No matter how experienced you are as a runner, training for a marathon is a whole different ball game. Unlike normal running for fitness and losing weight and building up stamina and metabolism, training for a marathon requires a colossal increase in your body’s running endurance and tolerance, which can only be cultivated with specific training.
So here are some of the classic mistakes made by beginning marathon runners and a look at how to avoid them!
Make sure you are choosing the right marathon plan for you
When you do a cursory search on the different types of marathon training plans available, there are literally hundreds that you will find that all touts to be the most effective.
And while it is true that most of it probably is a very good approach to training for a marathon, the important thing is to choose a plan that is optimal for you and your style of running.
Pick a plan that is not overly ambitious while also managing to push you further to increase your stamina and your running endurance. The plan should also be something that is within your current limits, and focuses on expanding your running limits, without completely tiring you out.
At the beginning of your training for a marathon, do not hesitate to experiment with a few different plans that you think might be good for you. Once you settle on a good action plan to achieve your marathon running goals, it becomes much easier and effective from then forwards!
Avoid the mistake of training too much
This is the most common mistake made by runners who are looking to get into marathon running.
Of course, running in a marathon requires much more stamina and running tolerance than the normal running. Of course, your marathon training needs to be more strenuous and hard in order to push your limits farther and get you ready to run for such long stretches of time.
However, over training does not help in any way. If you do not stick to a comprehensive and proper plan of action and train too much or too hard in the beginning stages itself, you will risk causing serious injury to yourself.
Marathon running, like in training for any other type of running, requires dedication and patience. You do not become marathon ready in a week, no matter how hard you train, so avoid wearing yourself out completely by training more than your level!
Never enter a marathon while having an injury
Even entering a short sprint race with an injury or sprain is highly risky and potentially can cause long term harm on your body fitness.
Entering a marathon with an injury, no matter how mild, is a particularly bad choice. In a marathon, you will be pushing your body for hours on end to be on the go. Marathon running requires physical stress over a long period of time, and if you have a pre- existing injury, it gets exacerbated to become even worse conditions by marathon running.
Better to treat the injury and get back to top shape for another race, rather than running on half steam and potentially not even making the finish line while running with a painful injury!
Make sure you are replenishing your body
Like a car without fuel, your body will also eventually start running on empty fumes if you do not regularly replenish its lost reserves, particularly during prolonged physical activity such as is involved in marathon running.
During your training itself, you must plan on the most optimal way to replenish your body and regain lost fluids and calories, but without making yourself heavy or bulky by eating too much.
The training period is the best time to experiment on what works for you and the meal and drinks plan to follow for your marathon run.
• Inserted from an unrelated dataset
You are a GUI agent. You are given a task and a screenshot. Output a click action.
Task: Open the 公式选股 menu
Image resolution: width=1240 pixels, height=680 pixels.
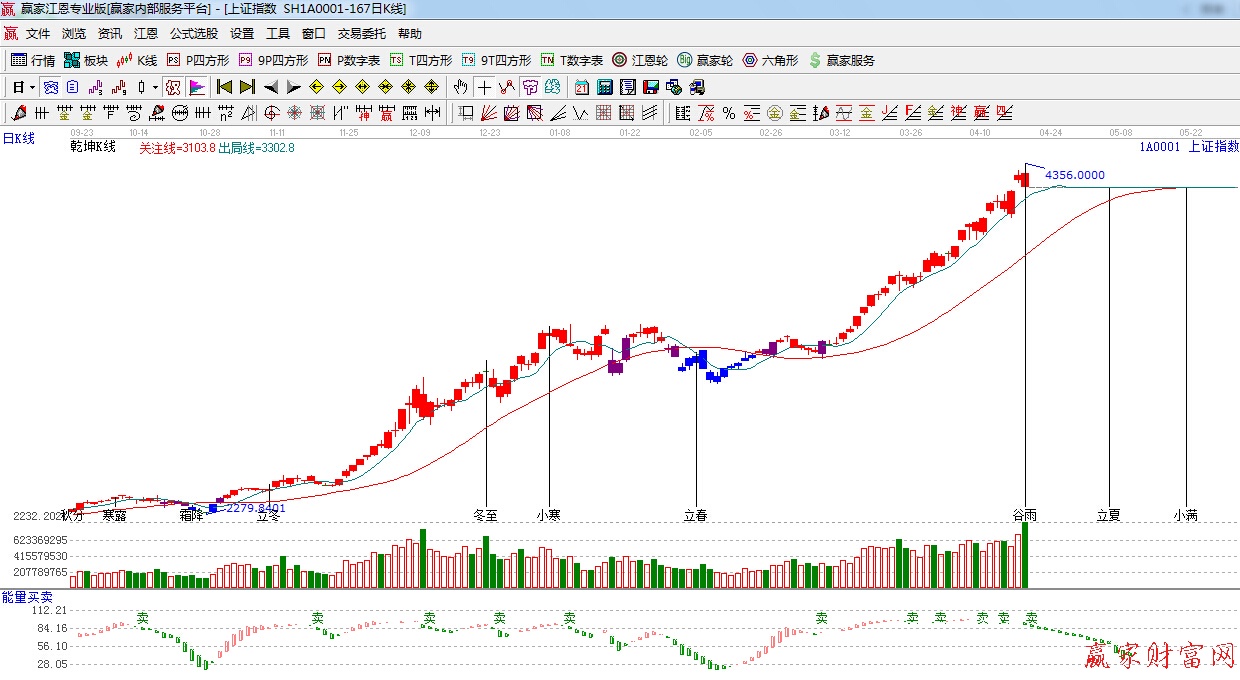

Develop good strategies and learn what works and what does not work for your own body during the training sessions so that you can give your best and keep yourself fuelled and healthy during the marathon run!
No matter what foods you eat or not, for these marathon diets, drinking lots of fluids is an absolute must. Keep that in mind while developing a good marathon running eating strategy.
Get the right equipment together
Marathons are not like going on a quick run or a full out sprint, where you will need your complete concentration to make to the finish line in one explosive burst of running.
In a marathon, you will be running for hours together before you even come in sight of the finish line. Concentrating only on the running the whole time is not just an unrealistic expectation, but also will lead to lessening of motivation as the time passes over the course of the marathon.
So, before you set out on a marathon, put together the optimal combination of marathon running equipment for you!
Ensure that the training outfit you wear is something comfortable that will not lead to any allergies or chafing over the long period of time, and also allows you feeling refreshed while wearing it.
Also make sure to pick the right shoes that are a perfect fit and do not hurt while you run. Comfort is the optimal concern while choosing the equipment for a marathon run.
Keep towels, water bottles and other such paraphernalia handy to keep you from over heating or becoming too sweaty over the marathon run. Keep a tiny music player or some other means to keep yourself relaxed while running.
All these and more, you can only fine tune and plan during the training for your marathon running!